腸内細菌のバランスが崩れて腸内の環境が悪化した場合には、便を排出するためのぜん動運動が鈍くなってしまいます。すると便秘になりやすくなり、腸内に溜め込まれた便が腐敗して人体に有毒なアンモニアやフェノール、硫化水素などの腐敗物質を生成するようになってしまいます。これらの腐敗物質が腸管内から吸収されてしまい、血管を通じて全身を巡ることになります。そして最終的には肌に到達し、腐敗物質による影響でニキビや吹き出物、肌荒れなどの肌トラブルを発生させてしまうのです。つまりは腸内環境の悪化が便秘をもたらし、肌荒れにつながるというわけです。つまりは便秘が肌荒れを起こす主な原因になっているというわけです。
腸活って認知症予防に効果あるの?
認知症と腸内フローラには相関関係があることがわかっています。認知症の人の便のサンプルを集めて腸内細菌を解析したところ、認知症がある人と認知症のない人の便を比べると、腸内細菌の内訳がずいぶん違っていることがわかりました。

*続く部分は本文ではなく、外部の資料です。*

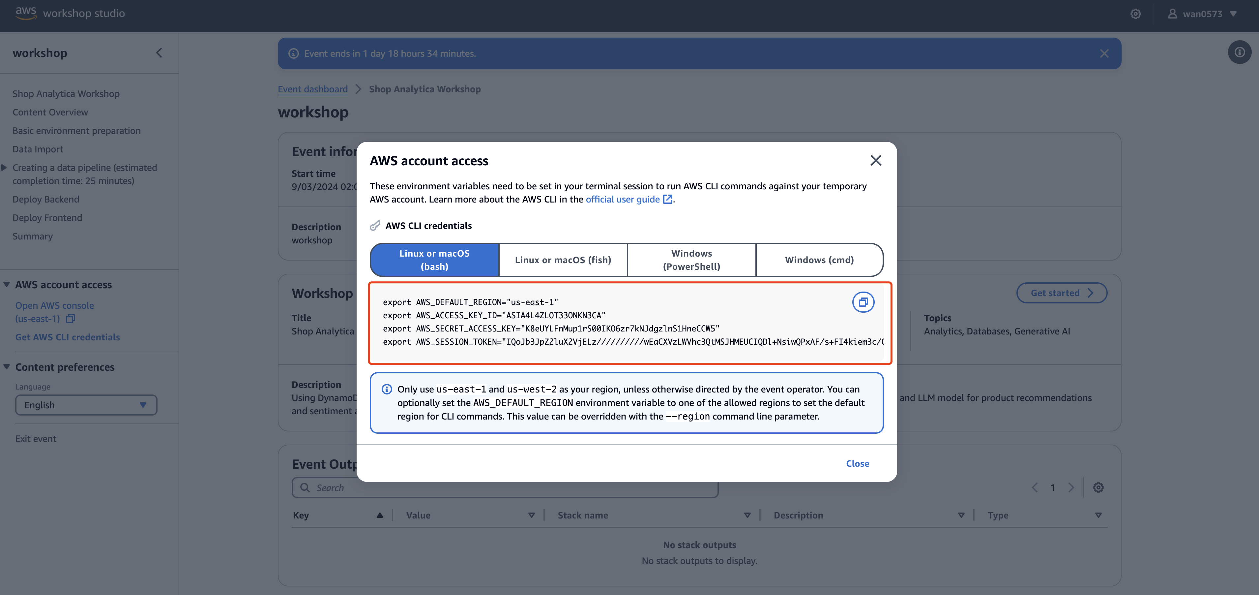Collapse the workshop sidebar panel
1259x595 pixels.
[x=159, y=53]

認知症のない人の便には、症状にある人に比べて「バクテロイデス(Bacteroides)」という種類の細菌が多く含まれていることがわかりました。これはわかめやめかぶ、ひじきなどの海藻、大麦、らっきょう、りんごなどに含まれる「水溶性食物繊維」を摂取することで増やすことができます。
サプリや健康食品は腸活にいいの?
食べ物の中には様々な栄養素が含まれています。そして私たちは何万年も前からそれらを食べてきました。人の体はそれらに順応して進化を果たしてきたわけです。ですから「〇〇のサプリを飲んでいるから野菜は食べる必要なし!」などというのは極端な例で、身体にいいわけがないのです。

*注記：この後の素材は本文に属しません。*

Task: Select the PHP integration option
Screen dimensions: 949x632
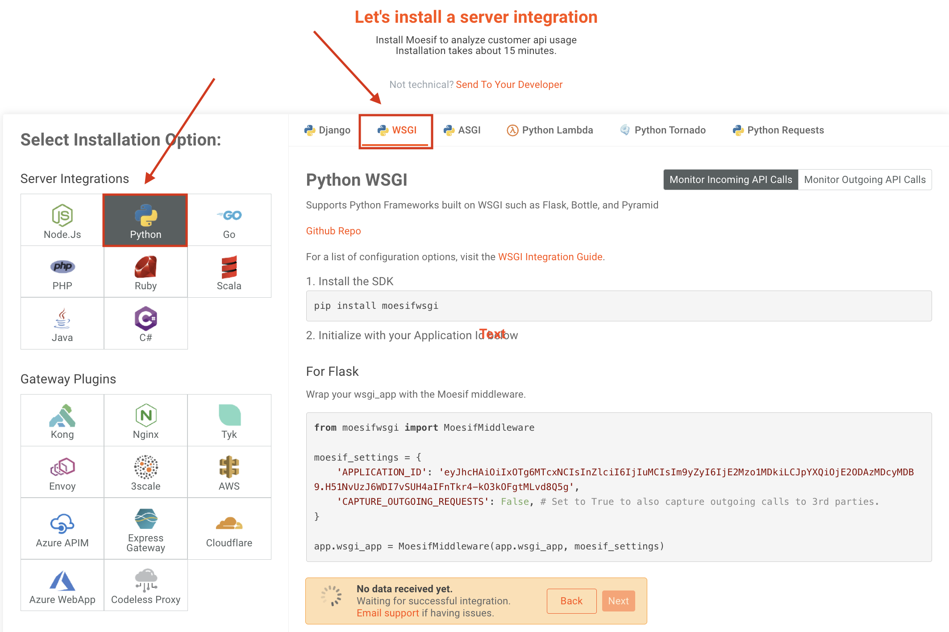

食生活では「すべてはバランスが大切!」ということです。毎日サプリを飲みながら、牛丼とマクドナルドのハンバーガーやコンビニスイーツを食べ続けていれば、今すぐに不調をきたすことはなくても、何十年という長い間には肥満や便秘、肌荒れ、アレルギーの原因にならないとも限りません。
「腸は考える臓器」?!
脳の神経細胞は、もともと腸から生まれたということがわかってきました。ということは、腸はいわば脳の親ともいえる存在です。さらには「人格」や「感情」、「好み」といった脳の本能的な部分に、腸が深く関わっていることもわかってきたと言います。いうまでもなく脳は考える臓器ですが、腸も自ら考えて活動する臓器なのです。
些細なことが気になってイライラ、頭痛、不眠になると、自律神経失調をきたし、便秘、下痢、腹痛を生じ、ますます悪循環に陥ってしまうことがあります。この原因としては脳や自律神経や内分泌その他が相互に関与しているためであり、これらの関係を脳腸相関と呼ばれています。わかりやすく言い換えれば「腸は心の鏡」であり、同時に「心は腸の鏡」でもあるわけです。